I've found algorithmic (I prefer this to "automatic") differentiation strangely ...

derbOac · on May 11, 2022

One of the best explanations for me — maybe one of the first I encountered — was a paper posted here on HN about AD applied to abstract types. Getting away from numeric derivatives forced me to think about them differently.

Incidentally, this is also one area where prior experience with lisp can be helpful.

omnicognate · on May 12, 2022

Oops, realised I got my footnote [2] the wrong way round here, and it's too late to edit it. In forward mode we need one evaluation for each input to get all the sensitivities. In reverse/adjoint mode it's one per output. In real world situations we're often performing calculations on a large set of input numbers to produce a small set of output numbers we're interested in, so there may be orders of magnitude fewer outputs than inputs.

jhgb · on May 11, 2022

> I've found algorithmic (I prefer this to "automatic") differentiation

Isn't every differentiation algorithmic? It's typically integration where you often use intuition in substitution, unless you're using something like Risch's algorithm, but one learns to differentiate in school from the very beginning with what can only be described as an algorithm: at every step, there's a clear procedure to decide on what to do next, and when to terminate.

omnicognate · on May 11, 2022

There are 3 ways of doing differentiation in a computer: numeric, X and symbolic, where X is the technique we're discussing. Personally I don't think "automatic" really captures what's different about this technique. It's no more "automatic" than the other options.

"Algorithmic" differentiation is intended to evoke the idea that we are "differentiating the algorithm" piece by piece, although it's certainly true that it can be misunderstood as saying that the differentiation process itself is an algorithm, which is again no different to the other techniques.

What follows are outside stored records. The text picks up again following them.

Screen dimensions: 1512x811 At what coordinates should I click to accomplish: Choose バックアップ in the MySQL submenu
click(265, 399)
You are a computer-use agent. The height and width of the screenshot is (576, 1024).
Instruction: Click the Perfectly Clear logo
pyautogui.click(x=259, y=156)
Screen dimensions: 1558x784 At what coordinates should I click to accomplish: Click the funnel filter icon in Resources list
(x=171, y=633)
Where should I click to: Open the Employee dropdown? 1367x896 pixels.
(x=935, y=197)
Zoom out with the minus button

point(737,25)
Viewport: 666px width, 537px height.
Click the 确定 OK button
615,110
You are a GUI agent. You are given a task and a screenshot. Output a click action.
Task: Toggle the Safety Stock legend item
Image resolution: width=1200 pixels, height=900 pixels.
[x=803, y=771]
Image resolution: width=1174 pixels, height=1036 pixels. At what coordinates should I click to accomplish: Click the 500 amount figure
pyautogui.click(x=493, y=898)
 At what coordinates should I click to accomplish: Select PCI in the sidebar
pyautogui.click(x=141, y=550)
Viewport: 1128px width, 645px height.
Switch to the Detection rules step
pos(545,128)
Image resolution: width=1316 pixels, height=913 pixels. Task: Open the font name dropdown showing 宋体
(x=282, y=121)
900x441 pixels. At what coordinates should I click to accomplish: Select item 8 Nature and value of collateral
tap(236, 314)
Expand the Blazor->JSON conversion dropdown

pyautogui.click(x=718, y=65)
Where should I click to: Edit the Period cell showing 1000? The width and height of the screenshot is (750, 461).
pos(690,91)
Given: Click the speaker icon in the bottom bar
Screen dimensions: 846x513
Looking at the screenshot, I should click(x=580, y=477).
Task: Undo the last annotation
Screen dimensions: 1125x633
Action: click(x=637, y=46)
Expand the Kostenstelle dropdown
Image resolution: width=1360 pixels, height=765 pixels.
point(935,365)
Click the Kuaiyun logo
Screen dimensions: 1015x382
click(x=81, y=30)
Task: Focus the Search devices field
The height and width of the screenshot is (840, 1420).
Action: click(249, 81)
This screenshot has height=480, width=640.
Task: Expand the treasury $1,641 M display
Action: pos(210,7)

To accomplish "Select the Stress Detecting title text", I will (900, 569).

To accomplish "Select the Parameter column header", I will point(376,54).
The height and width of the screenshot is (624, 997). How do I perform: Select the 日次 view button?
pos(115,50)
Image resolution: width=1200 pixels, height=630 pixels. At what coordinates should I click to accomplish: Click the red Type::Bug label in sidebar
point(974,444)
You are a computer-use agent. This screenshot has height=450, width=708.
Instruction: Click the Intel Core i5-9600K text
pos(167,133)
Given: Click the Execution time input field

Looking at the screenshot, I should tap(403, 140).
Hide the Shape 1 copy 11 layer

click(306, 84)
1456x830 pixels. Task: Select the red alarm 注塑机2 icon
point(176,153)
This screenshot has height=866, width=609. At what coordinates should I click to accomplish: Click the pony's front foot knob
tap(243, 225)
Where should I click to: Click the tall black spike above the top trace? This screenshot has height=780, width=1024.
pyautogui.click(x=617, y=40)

It's a shame the terminology in this area is so fragmented. I assume it's because the technique has been rediscovered many times. In machine learning, for example, what I would call "adjoint algorithmic differentiation" is called "backpropagation".

jhgb · on May 11, 2022

Ah, I see what you mean, but if you contrast "automatic differentiation" and "algorithmic differentiation" with each other, it's counterintuitive to me that these terms should be "oriented" differently. Either I imagine that the differentiation is automated or algorithmized, or I could imagine that it's an automaton or algorithm being differentiated. But it's confusing to me if it's algorithm being differentiated vs. differentiation being automated. Not sure if that explains sufficiently clearly what confused me.

tomstuart · on May 11, 2022

Thank you! This is the clearest explanation I’ve read and it definitely shook something loose in my brain.

omnicognate · on May 11, 2022

Glad to hear it!